I was confused, "But I thought you liked her, come on, stick to the plan. Things are going smoothly with Josh." I tell him. He shakes his head.

"I thought it'd go well too, but all she ever does is go shopping. Or to the mall to do nothing." He was complaining. I grabbed him by the cheeks, cutting him off and shutting him up completely.

"Listen to me, you've liked her for as long as I can remember." It pained me to say that, for some reason. "And you're just going to back out now? After everything? All our efforts will go to waste, and I can't afford that. No fucking way."

He blushed from the close proximity. Then I pulled away.

"Listen, Sebastian," I held up my index and middle finger and brought them together, they were barely touching.

"I'm this close to winning over Josh. He said he was interested in me. Who knows how far this can go?" I caught myself laughing like a maniac just by the thought of being with Josh.

"So you're just going to forget about what I said?" He says suddenly, after a moment on uninterrupted silence. Pure, uninterrupted silence was like a drug to me. I needed it so desperately.

"Forget about what?" I ask, confused. Then it hits me. What he said to me, about him having real feelings for me. Up to this point, it felt like a dream. Like what he said wasn't real. But he did, and his actions had consequences. All of them do.

"About...you and I. I think...I like you too."

I scoff before I could even process what he had said. "So you like both of us? Sebastian, don't be ridiculous! It's not feelings if you have it for both of us, let alone sisters! That's so...wrong!"

He looked hurt after I said that, like a bullet shot straight through his chest, and I was at the end of the barrel.
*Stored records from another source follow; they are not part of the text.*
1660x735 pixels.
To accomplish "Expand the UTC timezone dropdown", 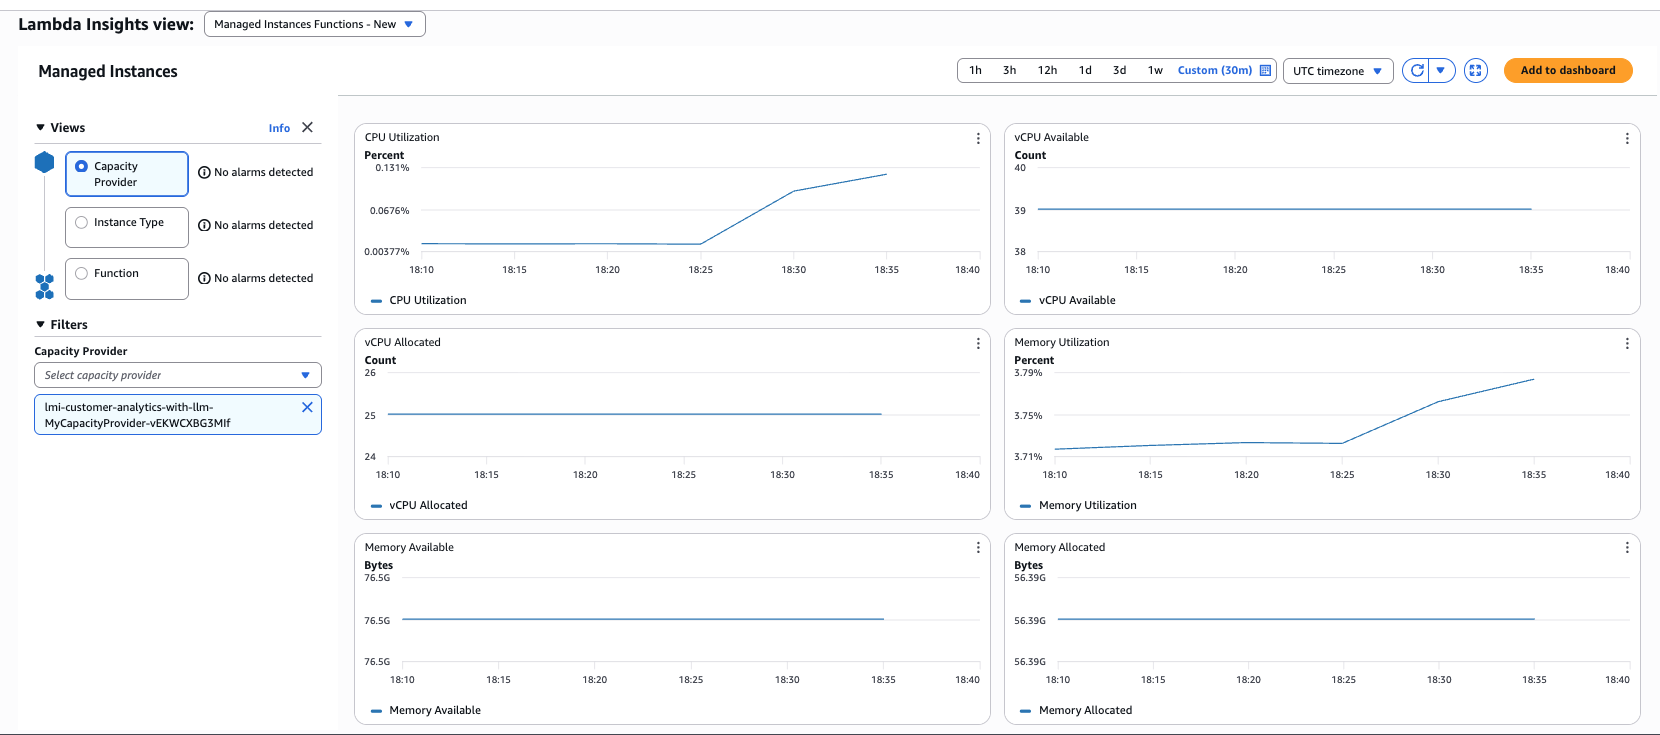I will [x=1337, y=71].
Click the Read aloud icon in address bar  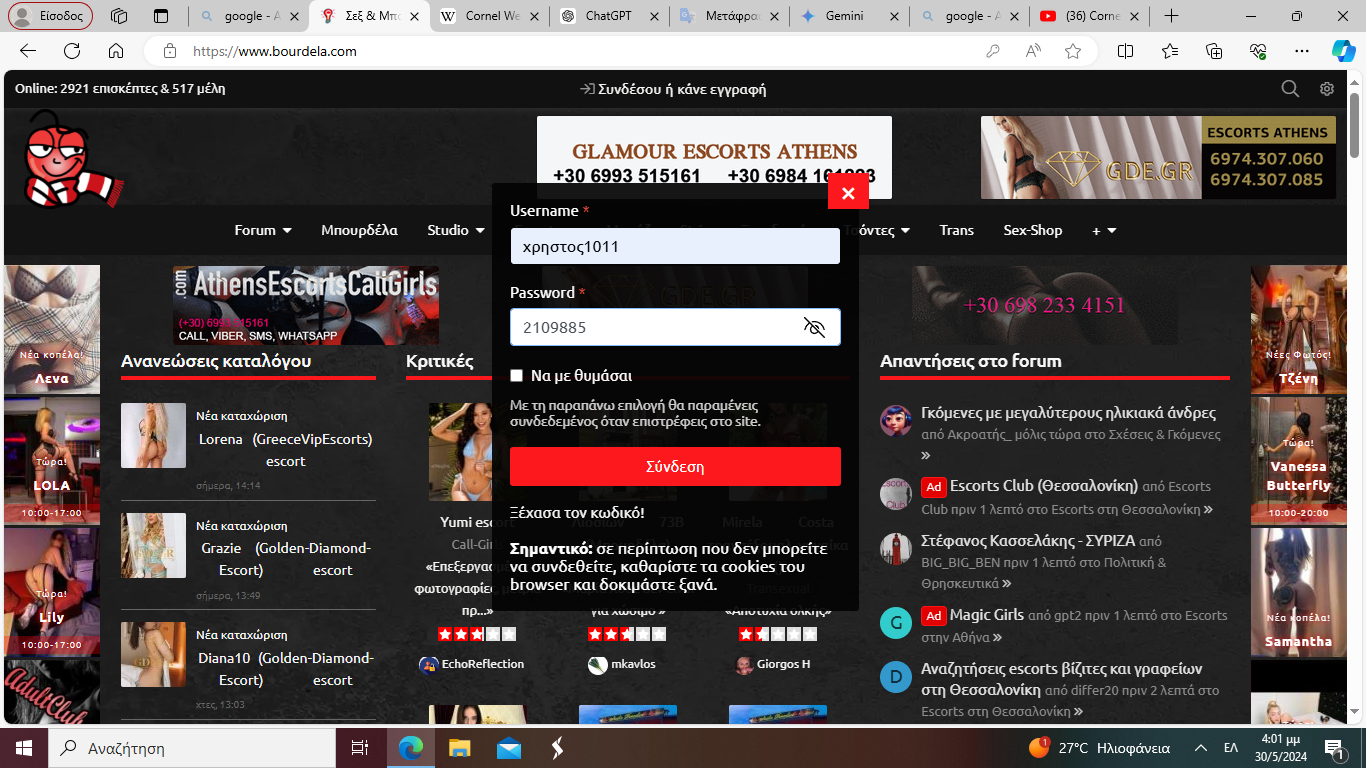point(1033,51)
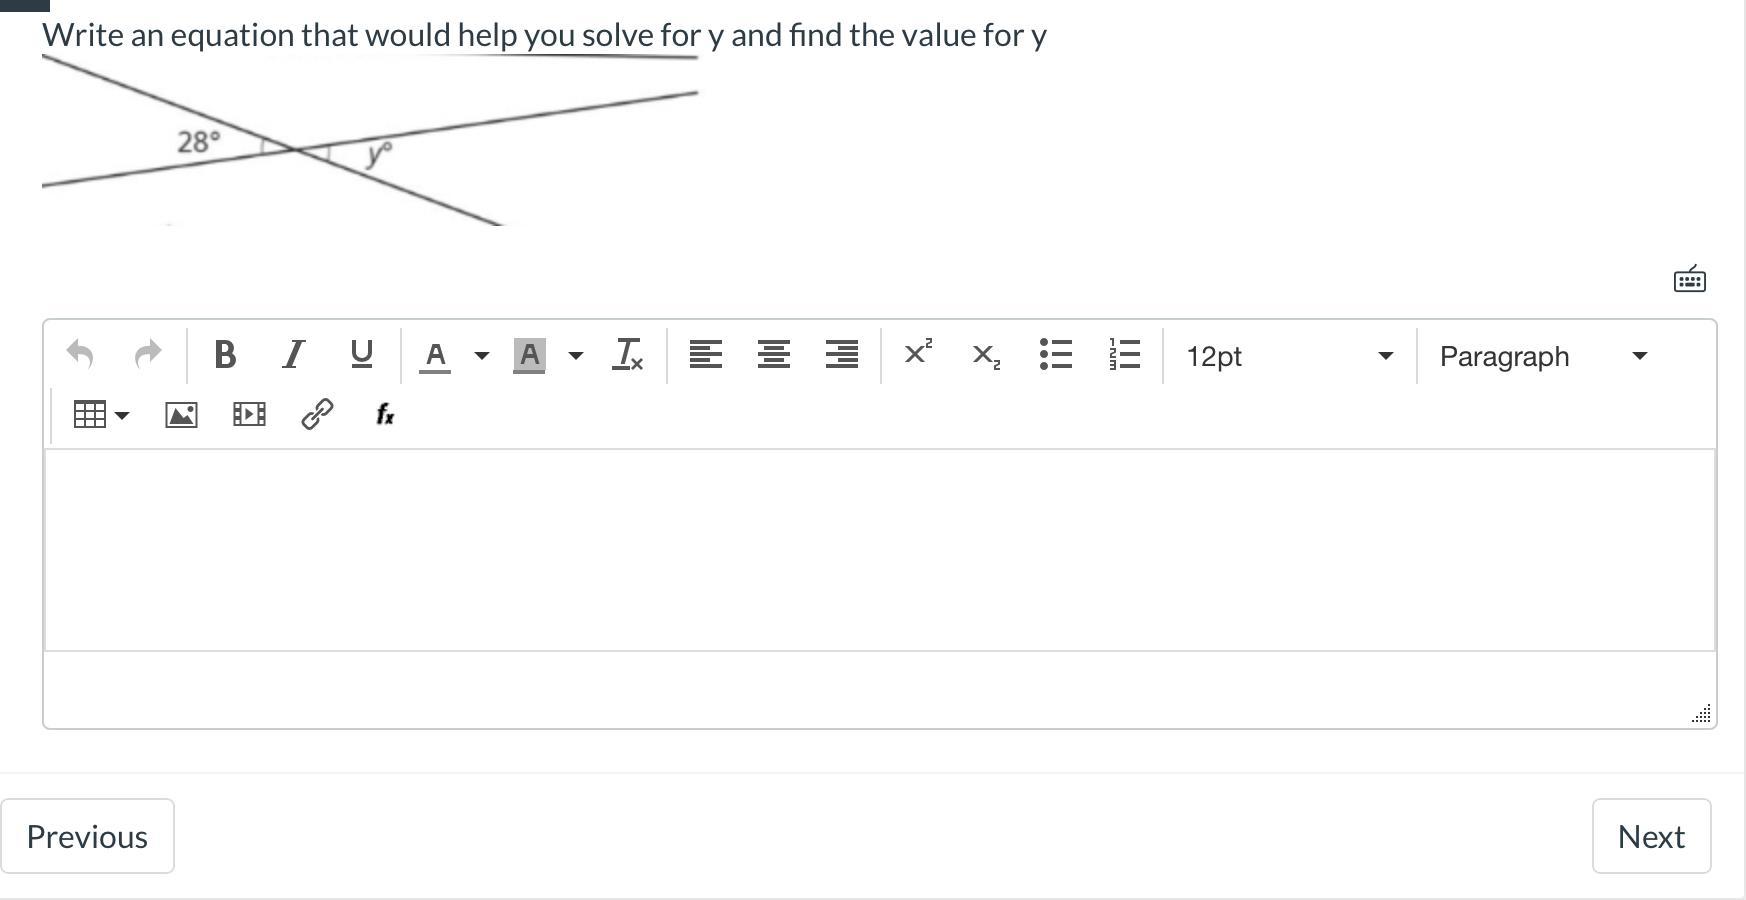The height and width of the screenshot is (900, 1746).
Task: Toggle bold text formatting
Action: coord(225,355)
Of course, I didn't mean to call him a sick fuck, but I did. On accident, that's for sure. But at the time, it felt really good in that moment of anger and fury.

"I'm sorry I didn't - I didn't mean it like that."

He holds his hand up. "It's fine. Forget it, forget this ever happened. We can break up now, if you want. I'll tell Joane, you tell Josh."

Sebastian leaves the room without a word, and without ever looking back at me.